Hi, I’m currently working on a game which consists of AIs in workspace. Inside the AIs is a ServerScript which handles the amount of cash/xp given to the player when they buy something from them. I was wondering, could an exploiter use that script to give them an inf+ amount of cash/XP. The script is not fired by a RemoteEvent. It simply checks if it buys, then gives whoever owns item x amount of cash/XP.
1 Like
No? If its running on the server and there is no way of their client interacting with the AI (such as remote events) then they have no control over the AI. Aslong as your purchases are secure regarding the items they buy then you should be fine.
Well the Ai is located in Workspace, the script is located inside the AI via Workspace.
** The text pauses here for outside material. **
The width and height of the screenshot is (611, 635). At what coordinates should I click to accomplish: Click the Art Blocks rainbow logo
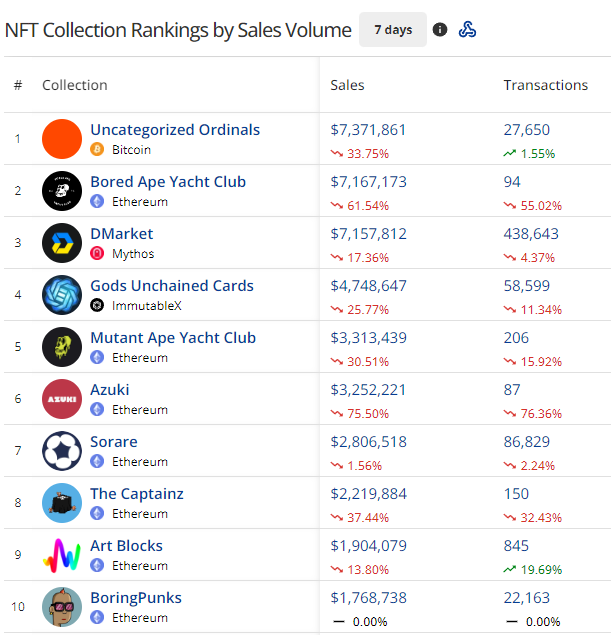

The way the Ai gives the cash and xp to the player is this: Checks if store exists, if so, then walks to store, gives cash and xp, then leaves.
There are numerous places a server script can run. workspace and server script service being two of them. Aslong as its running then it should be secure as they are running on the server. The only thing you should have to worry about is how the client interacts with it via remotes (if any).
Hmm, alright. So what I’m truly trying to figure out is: Can the player look inside the script located in Workspace and change the amount of cash given to them. The script does not use any remoteEvents. I understand clients cant ServerSided objcs, however its located in Workspace.
No they can’t. Whats in those scripts is not sent to the clients therefore they can’t see that type of stuff. They can see the script objects itself in workspace but that is all. If for example the game got leaked the scripts would be empty.
6 Likes
Just going to throw a tidbit in here: the only exploit that can be successfully ran on NPCs in the Workspace is manipulation of their physics and this is only the case if you don’t explicitly set the network ownership of the NPC’s parts to the server.
Aside from that, you’re fine if you’re using a server script for NPCs (and you should if you don’t have a local handler for NPCs or any of that sort of thing). The script can’t be duplicated, the logic can’t be modified, nothing. The client is walled off from the server’s processes.
Another tidbit to end off with: you’ll probably want to invest into a general NPC and/or EXP handler rather than putting the script in the NPCs themselves. Something to consider for streamlining behaviour, improving performance and being easy on the memory usage.
2 Likes